(Collected data entries)
================================

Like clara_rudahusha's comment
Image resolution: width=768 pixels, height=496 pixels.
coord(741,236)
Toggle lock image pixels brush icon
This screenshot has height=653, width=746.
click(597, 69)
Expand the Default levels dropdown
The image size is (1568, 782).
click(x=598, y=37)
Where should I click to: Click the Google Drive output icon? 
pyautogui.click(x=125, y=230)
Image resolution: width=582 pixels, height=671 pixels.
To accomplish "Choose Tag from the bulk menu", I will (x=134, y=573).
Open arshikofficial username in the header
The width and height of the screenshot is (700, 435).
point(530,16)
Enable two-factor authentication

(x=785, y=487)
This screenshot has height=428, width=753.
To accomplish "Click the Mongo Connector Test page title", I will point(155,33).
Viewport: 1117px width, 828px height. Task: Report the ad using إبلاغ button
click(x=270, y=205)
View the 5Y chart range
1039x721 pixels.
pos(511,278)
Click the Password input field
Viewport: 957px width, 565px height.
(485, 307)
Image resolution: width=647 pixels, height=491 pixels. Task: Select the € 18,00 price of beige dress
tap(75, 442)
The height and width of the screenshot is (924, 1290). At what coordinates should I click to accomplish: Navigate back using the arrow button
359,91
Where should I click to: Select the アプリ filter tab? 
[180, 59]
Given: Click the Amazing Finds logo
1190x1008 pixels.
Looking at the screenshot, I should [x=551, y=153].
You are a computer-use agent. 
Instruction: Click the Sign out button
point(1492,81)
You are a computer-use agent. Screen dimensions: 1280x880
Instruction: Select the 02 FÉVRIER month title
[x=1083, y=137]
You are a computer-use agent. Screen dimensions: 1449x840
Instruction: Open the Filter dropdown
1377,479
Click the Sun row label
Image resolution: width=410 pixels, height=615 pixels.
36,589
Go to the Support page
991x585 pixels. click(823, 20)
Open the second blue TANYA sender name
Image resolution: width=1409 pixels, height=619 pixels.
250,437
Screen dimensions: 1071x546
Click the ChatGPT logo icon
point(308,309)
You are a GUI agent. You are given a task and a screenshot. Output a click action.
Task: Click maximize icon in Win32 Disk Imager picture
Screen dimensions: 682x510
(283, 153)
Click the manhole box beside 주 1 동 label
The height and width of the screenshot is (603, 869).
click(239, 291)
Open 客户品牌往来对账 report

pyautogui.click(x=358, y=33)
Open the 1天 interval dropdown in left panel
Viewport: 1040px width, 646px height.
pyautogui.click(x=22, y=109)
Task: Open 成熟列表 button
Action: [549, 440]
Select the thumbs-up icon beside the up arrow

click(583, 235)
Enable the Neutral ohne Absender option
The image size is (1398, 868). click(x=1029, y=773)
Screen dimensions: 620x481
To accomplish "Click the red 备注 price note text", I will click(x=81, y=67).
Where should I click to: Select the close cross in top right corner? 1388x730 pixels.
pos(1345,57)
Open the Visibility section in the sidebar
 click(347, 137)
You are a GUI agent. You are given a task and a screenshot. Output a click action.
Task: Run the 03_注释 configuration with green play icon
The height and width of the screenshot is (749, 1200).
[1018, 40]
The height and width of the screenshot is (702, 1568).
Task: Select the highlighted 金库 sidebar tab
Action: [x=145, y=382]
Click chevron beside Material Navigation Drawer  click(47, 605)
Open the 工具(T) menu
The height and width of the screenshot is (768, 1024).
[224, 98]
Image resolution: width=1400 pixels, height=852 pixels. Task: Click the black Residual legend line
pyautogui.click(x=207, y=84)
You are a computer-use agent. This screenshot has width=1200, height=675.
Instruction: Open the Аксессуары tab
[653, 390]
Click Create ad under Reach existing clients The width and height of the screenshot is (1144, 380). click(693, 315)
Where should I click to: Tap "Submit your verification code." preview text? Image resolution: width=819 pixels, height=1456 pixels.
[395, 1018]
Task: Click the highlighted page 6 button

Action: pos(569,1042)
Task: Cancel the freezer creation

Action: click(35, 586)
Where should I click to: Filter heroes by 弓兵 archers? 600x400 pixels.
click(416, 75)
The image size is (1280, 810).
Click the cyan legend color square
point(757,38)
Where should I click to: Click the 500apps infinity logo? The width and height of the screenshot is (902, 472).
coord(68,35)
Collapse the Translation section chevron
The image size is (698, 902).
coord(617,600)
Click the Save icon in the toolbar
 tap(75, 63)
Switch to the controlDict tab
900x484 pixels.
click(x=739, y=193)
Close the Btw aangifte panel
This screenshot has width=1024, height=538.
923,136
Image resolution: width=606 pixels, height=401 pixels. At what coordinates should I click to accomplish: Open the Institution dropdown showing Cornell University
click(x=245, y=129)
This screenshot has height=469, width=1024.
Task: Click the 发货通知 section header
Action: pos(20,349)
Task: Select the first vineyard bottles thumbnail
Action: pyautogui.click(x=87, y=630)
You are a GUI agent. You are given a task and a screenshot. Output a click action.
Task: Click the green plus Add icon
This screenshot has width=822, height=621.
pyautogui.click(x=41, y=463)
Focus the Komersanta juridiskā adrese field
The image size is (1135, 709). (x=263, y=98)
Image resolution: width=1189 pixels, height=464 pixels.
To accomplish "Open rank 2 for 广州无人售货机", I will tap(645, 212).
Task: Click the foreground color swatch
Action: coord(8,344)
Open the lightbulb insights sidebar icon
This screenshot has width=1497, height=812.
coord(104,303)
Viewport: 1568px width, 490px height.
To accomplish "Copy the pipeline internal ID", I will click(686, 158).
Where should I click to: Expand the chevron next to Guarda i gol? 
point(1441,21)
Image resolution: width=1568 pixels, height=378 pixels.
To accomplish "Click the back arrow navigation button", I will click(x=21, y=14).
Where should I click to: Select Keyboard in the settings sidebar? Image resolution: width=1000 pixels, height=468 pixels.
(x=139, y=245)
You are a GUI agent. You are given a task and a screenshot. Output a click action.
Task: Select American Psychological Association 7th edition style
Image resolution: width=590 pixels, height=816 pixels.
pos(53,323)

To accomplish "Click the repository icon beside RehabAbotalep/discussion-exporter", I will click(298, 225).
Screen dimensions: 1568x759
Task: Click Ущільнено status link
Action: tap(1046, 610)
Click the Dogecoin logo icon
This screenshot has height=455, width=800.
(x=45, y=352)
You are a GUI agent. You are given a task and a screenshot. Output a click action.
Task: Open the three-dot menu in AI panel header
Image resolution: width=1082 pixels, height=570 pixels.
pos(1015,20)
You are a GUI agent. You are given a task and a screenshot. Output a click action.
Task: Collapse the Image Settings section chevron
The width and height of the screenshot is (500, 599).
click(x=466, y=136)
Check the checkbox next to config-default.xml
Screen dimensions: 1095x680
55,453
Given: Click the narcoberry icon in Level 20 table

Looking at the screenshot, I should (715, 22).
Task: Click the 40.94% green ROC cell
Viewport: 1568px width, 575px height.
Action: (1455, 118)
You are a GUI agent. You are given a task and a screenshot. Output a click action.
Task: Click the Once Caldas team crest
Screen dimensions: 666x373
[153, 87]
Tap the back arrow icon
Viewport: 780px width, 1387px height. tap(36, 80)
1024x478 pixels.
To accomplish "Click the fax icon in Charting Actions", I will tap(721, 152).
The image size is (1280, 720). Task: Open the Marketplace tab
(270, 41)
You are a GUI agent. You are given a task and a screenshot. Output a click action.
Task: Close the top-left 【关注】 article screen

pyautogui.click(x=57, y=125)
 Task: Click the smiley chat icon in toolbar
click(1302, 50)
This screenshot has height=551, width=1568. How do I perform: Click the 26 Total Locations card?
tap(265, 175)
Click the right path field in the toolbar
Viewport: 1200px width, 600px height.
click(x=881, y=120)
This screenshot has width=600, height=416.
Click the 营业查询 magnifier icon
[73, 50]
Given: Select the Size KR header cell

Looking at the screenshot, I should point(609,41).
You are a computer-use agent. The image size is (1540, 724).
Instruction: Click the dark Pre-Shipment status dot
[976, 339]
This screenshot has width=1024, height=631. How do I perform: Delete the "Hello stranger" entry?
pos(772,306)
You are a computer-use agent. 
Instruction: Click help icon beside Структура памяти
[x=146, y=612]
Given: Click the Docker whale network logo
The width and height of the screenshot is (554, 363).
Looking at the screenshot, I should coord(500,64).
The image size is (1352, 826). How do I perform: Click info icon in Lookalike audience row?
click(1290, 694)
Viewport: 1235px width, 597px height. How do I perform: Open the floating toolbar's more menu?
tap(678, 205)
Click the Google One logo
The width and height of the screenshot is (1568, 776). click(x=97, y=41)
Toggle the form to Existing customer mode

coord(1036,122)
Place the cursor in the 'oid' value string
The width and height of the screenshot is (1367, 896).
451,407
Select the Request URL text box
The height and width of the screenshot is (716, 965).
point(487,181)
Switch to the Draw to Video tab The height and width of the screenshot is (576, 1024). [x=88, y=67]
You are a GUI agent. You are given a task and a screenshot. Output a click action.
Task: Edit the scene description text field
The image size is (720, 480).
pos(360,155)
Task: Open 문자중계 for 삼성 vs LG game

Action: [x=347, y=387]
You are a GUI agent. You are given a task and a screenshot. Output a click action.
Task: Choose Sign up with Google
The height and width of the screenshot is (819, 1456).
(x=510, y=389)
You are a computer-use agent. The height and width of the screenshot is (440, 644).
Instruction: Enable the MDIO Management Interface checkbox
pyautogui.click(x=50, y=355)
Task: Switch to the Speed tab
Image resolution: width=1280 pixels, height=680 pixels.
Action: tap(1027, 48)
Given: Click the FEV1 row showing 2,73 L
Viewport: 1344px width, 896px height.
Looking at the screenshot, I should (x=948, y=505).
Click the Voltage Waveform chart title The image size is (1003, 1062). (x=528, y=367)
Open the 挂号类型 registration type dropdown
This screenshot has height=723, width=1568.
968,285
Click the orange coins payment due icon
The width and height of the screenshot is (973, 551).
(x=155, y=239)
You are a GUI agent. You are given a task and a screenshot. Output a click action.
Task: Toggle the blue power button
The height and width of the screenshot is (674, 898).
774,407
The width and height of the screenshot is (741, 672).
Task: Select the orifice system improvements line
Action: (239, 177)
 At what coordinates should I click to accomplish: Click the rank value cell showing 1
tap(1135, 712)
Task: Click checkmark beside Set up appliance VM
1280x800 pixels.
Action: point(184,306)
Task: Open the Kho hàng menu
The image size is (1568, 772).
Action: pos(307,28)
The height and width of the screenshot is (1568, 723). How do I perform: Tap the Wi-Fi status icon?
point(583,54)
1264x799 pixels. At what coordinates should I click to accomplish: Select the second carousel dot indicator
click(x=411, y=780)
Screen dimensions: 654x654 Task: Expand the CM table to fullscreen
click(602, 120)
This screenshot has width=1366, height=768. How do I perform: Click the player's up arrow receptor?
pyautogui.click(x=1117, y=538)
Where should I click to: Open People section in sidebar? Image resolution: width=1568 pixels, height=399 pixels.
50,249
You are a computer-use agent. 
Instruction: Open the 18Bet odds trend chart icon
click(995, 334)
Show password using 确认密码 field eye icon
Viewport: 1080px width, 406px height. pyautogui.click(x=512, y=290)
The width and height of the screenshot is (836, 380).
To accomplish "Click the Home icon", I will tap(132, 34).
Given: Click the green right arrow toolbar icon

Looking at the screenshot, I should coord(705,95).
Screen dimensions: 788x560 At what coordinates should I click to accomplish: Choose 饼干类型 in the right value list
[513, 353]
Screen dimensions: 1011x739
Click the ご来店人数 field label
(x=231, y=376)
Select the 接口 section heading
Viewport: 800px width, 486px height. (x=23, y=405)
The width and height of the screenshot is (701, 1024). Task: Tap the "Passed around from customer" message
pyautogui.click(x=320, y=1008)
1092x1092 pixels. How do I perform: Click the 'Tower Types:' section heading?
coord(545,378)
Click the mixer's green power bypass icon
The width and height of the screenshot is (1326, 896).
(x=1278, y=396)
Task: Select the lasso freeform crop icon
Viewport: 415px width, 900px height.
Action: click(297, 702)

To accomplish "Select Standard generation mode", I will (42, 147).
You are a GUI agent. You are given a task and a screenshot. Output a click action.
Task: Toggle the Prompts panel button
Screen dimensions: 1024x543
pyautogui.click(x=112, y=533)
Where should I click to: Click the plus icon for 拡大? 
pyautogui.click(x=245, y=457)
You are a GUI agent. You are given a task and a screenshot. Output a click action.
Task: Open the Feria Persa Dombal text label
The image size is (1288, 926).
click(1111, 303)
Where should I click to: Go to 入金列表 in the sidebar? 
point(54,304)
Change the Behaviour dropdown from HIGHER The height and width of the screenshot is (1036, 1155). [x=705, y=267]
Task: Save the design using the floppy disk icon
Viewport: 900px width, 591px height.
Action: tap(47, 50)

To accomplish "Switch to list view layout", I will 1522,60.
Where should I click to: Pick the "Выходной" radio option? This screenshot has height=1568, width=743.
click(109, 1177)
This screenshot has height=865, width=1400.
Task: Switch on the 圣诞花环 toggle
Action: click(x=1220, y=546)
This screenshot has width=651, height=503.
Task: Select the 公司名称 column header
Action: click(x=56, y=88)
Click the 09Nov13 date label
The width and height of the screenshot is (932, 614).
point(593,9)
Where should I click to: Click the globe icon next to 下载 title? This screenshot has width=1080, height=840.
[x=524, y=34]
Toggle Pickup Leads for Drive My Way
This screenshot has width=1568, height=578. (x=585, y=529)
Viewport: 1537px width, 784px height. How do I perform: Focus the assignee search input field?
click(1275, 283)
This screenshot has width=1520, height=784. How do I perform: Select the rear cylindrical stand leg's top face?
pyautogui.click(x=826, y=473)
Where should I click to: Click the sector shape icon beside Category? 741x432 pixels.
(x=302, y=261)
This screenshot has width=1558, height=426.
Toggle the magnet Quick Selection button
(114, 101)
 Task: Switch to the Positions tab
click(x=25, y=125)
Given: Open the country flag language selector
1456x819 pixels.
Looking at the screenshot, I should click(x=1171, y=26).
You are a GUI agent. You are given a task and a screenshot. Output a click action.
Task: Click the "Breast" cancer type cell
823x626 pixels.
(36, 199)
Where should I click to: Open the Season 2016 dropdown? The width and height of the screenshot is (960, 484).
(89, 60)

================================

_What the task asks_
Lines with the word "power": copy each one from the data above.

_Solution for this problem_
Task: Toggle the blue power button
Click the mixer's green power bypass icon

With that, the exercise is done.